11/05/2021

In this edition of Gilbert + Tobin's Corporate Advisory Update, we focus on key legal developments over the last month which are particularly relevant to in-house counsel.

Extended deadline for 30 June 2021 financial reports

ASIC has extended the deadline for both listed and unlisted entities to lodge financial reports (under Chapters 2M and 7 of the Corporations Act) by one month for entitles with balance dates from 23 June 2021 to 7 July 2021 (and given associated consequential relief). The relief builds on earlier relief announced for certain reporting periods ending up to 7 January 2021.

Note that the extensions do not apply for reporting for balance dates from 8 January 2021 to 22 June 2021 although ASIC states that it will consider relief on a case-by-case basis, where appropriate.
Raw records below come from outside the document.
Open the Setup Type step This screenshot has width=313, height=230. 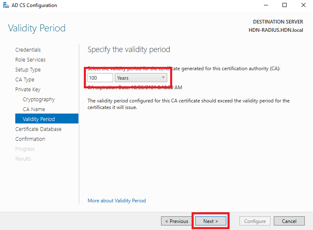pyautogui.click(x=28, y=70)
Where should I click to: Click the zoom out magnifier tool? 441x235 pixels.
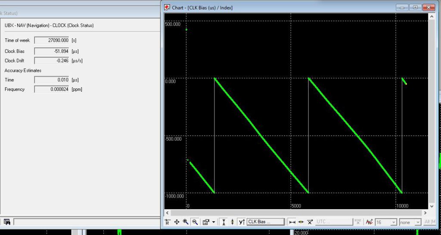pyautogui.click(x=195, y=222)
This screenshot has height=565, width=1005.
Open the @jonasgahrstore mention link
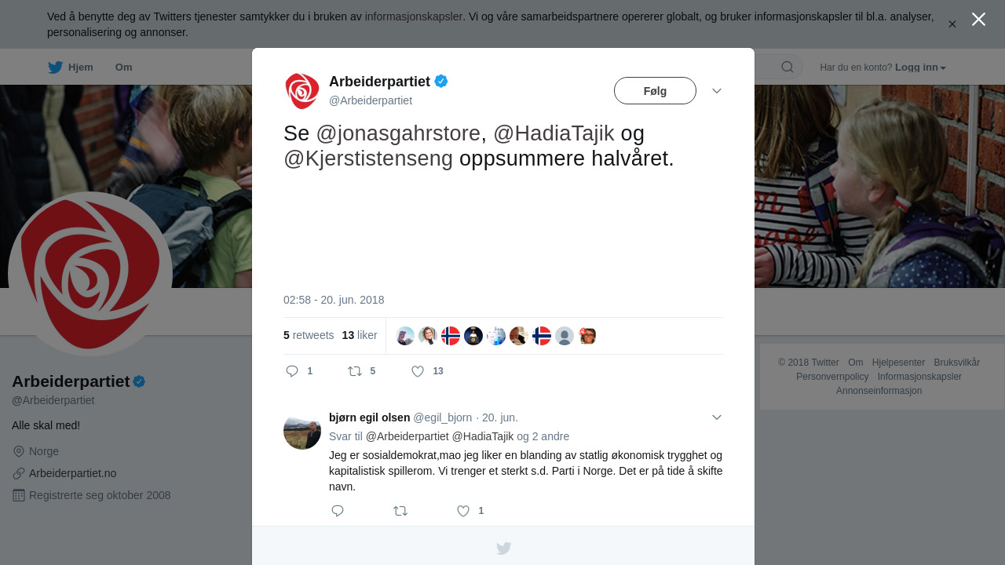coord(398,133)
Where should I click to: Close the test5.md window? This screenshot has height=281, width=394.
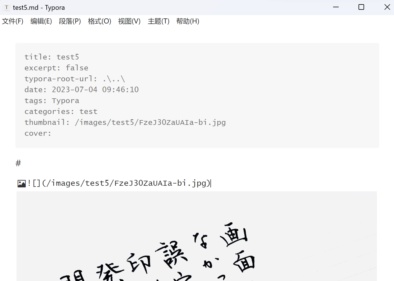click(x=387, y=7)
The extended deadlines are to assist with any pressures on resources for the audits of smaller entities and provide adequate time for the completion of the audit process taking into account challenges presented by COVID-19 conditions (including restrictions on travel in Australia and increased staff turnover). However, as ASIC notes, while the extensions would be available for both listed and unlisted entities, the reporting for larger listed entities is unlikely to be affected., and directors should consider the information needs of shareholders and other users of their financial reports, as well as meeting borrower covenants or other obligations, when deciding to depart form the normal statutory deadlines.  The deadlines for ASX- listed entities to provide their preliminary reports (which can be unaudited) are unchanged.

ASIC has stated that it will continue to monitor how market conditions and COVID-19-related developments are affecting financial reporting and audit obligations for balance dates after 7 July 2021, but there is currently no indication that further extensions of time will be necessary.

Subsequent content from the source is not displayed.